Open AccessBiochemical studies of taste sensation: monoclonal antibody against L-alanine binding activity of catfish taste epithelium.
Author(s) -
Neil I. Goldstein,
Robert H. Çağan
Publication year - 1982
Publication title -
proceedings of the national academy of sciences of the united states of america
Language(s) - English
Resource type - Journals
eISSN - 1091-6490
pISSN - 0027-8424
DOI - 10.1073/pnas.79.23.7595
Subject(s) - ictalurus , catfish , monoclonal antibody , taste , receptor , taste receptor , alanine , antibody , biology , microbiology and biotechnology , biochemistry , chemistry , immunology , amino acid , fishery , fish <actinopterygii>
The L-alanine taste receptors of the channel catfish Ictalurus punctatus provide a useful biochemical model for studying taste receptor mechanisms. Mouse hybridomas that synthesize monoclonal antibodies have been produced. The antigen used to activate mouse spleen cells was the plasma membrane fraction obtained from the taste receptor-containing epithelium of the channel catfish.

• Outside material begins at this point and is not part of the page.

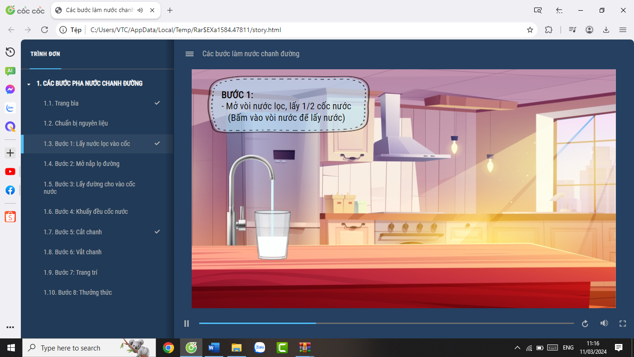The height and width of the screenshot is (357, 634).
Task: Open the browser extensions puzzle icon
Action: [x=549, y=30]
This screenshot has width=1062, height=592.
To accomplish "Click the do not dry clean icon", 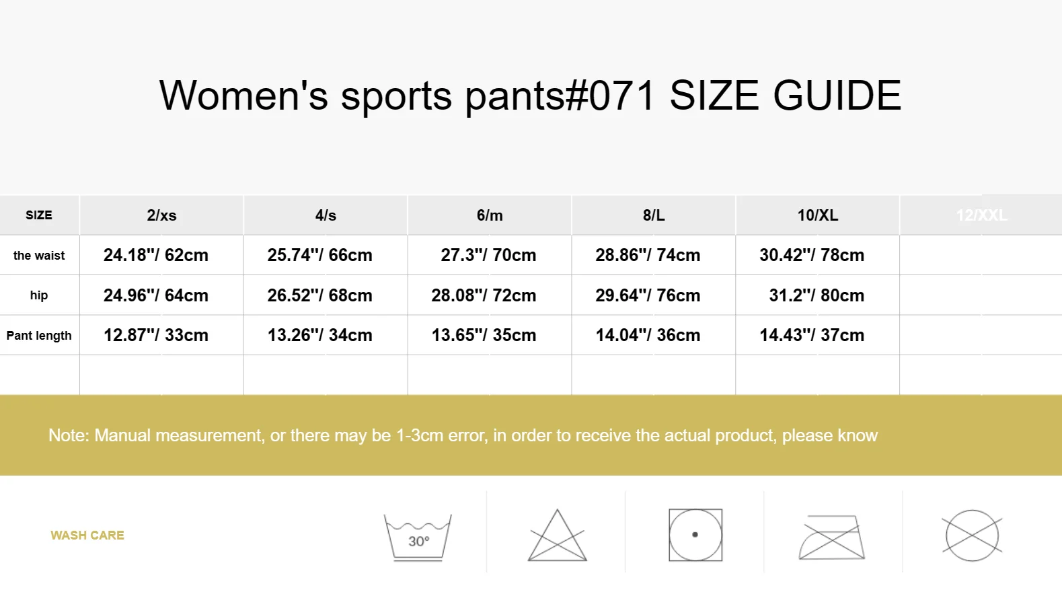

The spleen cells were fused with myeloma cells, Sp2/0-Ag14, to form hybridomas. To demonstrate inhibition of ligand binding by the product of these hybridomas, a catfish membrane fraction (fraction P2) was incubated with the antibody-containing preparation prior to assaying for L-[3H]alanine binding activity. We thereby demonstrated inhibition of binding of the taste ligand L-alanine to fraction P2. This approach should prove useful in further studies of receptor binding and transduction events in taste receptors.